# start of Dataset records

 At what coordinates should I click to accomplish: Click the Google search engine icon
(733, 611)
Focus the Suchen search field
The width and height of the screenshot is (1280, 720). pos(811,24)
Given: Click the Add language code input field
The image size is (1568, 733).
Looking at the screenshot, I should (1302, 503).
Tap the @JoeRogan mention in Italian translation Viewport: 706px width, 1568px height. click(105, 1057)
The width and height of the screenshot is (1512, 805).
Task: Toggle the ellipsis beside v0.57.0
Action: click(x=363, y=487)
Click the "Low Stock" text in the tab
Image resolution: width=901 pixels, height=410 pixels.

# end of Dataset records

Task objective: Pull out every item above and reproduce each of its lines word for word.

Correct result:
 At what coordinates should I click to accomplish: Click the Google search engine icon
(733, 611)
Focus the Suchen search field
The width and height of the screenshot is (1280, 720). pos(811,24)
Given: Click the Add language code input field
The image size is (1568, 733).
Looking at the screenshot, I should (1302, 503).
Tap the @JoeRogan mention in Italian translation Viewport: 706px width, 1568px height. click(105, 1057)
The width and height of the screenshot is (1512, 805).
Task: Toggle the ellipsis beside v0.57.0
Action: click(x=363, y=487)
Click the "Low Stock" text in the tab
Image resolution: width=901 pixels, height=410 pixels.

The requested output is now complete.